To Daubert Or Not To Daubert — That Is The Question: Sixth Circuit Weighs In On Expert Standards At Class Certification

Michael J. Zbiegien, Jr. | Taft Law

In 1993, the U.S. Supreme Court established the standard for determining the admissibility of expert testimony in Daubert v. Merrell Dow Pharmaceuticals, Inc., 509 U.S. 579. That decision immediately gave rise to a pressing question: How is Daubert pronounced? With a French pronunciation, i.e. “dough bear,” or a more American pronunciation, i.e., “dow (rhymes with cow) burt” or “daw burt”? (Garner’s Dictionary of Legal Usage says the last pronunciation is correct.)

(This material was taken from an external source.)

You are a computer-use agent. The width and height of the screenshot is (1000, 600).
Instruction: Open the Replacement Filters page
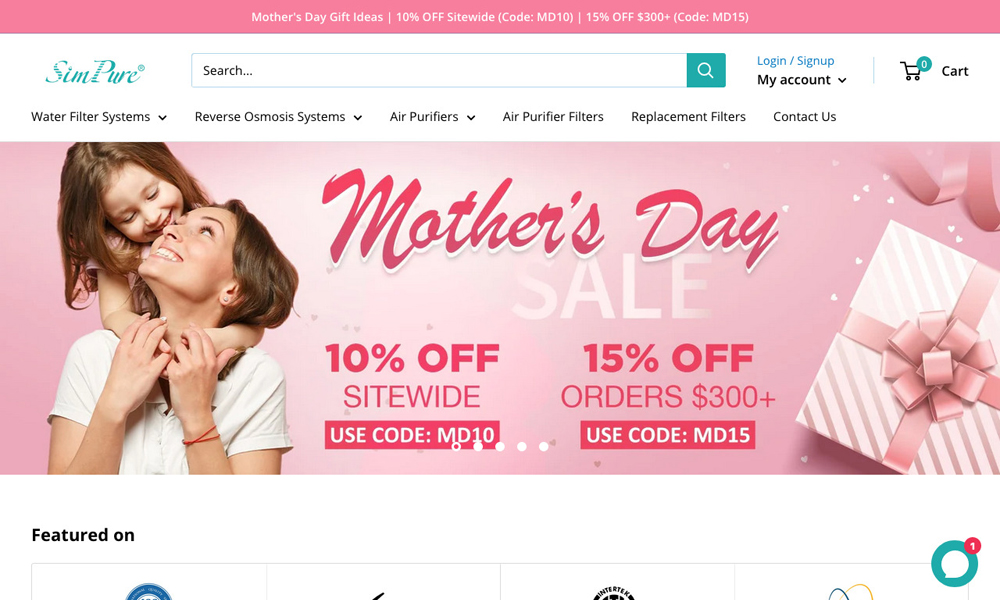point(688,117)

Recently, courts have wrestled with another question: To what extent does the Daubert framework apply to expert testimony offered to support motions for class certification? Last month, the Sixth Circuit weighed in and joined the side of those who hold that district courts must apply a Daubert analysis when challenged expert testimony is relevant to class certification in In re Nissan N. Am., Inc. Litig., No. 23-5950 (6th Cir. Nov. 22, 2024).

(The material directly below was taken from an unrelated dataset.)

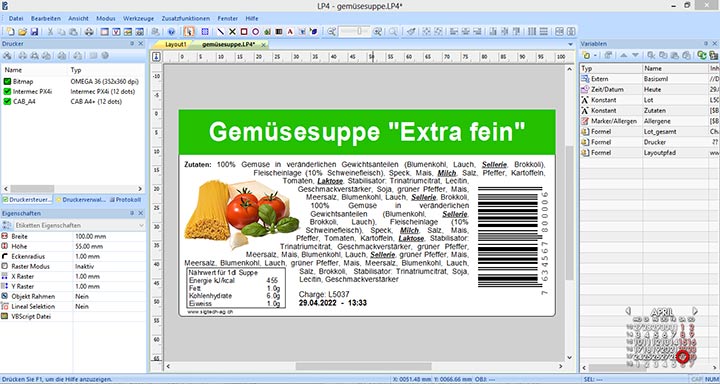720x384 pixels.
Task: Activate the selection pointer tool
Action: [x=188, y=32]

In Daubert, the Supreme Court held that Federal Rule of Evidence 702 governs the admissibility of expert testimony and that for an expert’s testimony to be admissible, the court must find (1) the expert to be qualified, (2) the testimony to be relevant, and (3) the testimony to be reliable. 509 U.S. at 589. The Third, Fifth, Seventh, and Eleventh Circuits have held that these same standards apply when analyzing the admissibility of challenged expert testimony that is relevant to class certification. The Eighth and Ninth Circuits, on the other hand, have applied Daubert in a more relaxed manner. The Sixth Circuit cites In re Zurn Pex Plumbing Prods. Liab. Litig., 644 F.3d 604 (8th Cir. 2011) (using a subset of factors to conduct a “focused Daubert analysis”) and Sali v. Corona Reg’l Med. Ctr., 909 F.3d 996 (9th Cir. 2018) (using Daubert to determine the weight of the expert evidence, not admissibility).

In Nissan, the Sixth Circuit joined the majority and held that “[i]f the challenged expert testimony is material to a class certification motion, the district court must demonstrate the expert’s credibility under Daubert.” The court noted that the Supreme Court’s class-certification jurisprudence requires plaintiffs to “‘satisfy through evidentiary proof’ that they ‘in fact’ meet the elements in Civil Rule 23.” Nissan (quoting Comcast Corp. v. Behrend, 569 U.S. 27, 33 (2013)). The court then reasoned that “[i]f expert testimony is insufficiently reliable to satisfy Daubert, it cannot prove that the Rule 23(a) requirements have been met in fact through acceptable evidentiary proof.” Nissan (internal quotations omitted).

TAKEAWAY: The Nissan case sets the standard for analyzing challenged expert testimony at the class-certification stage, but questions about the use of expert testimony to support a motion for class certification remain to be resolved.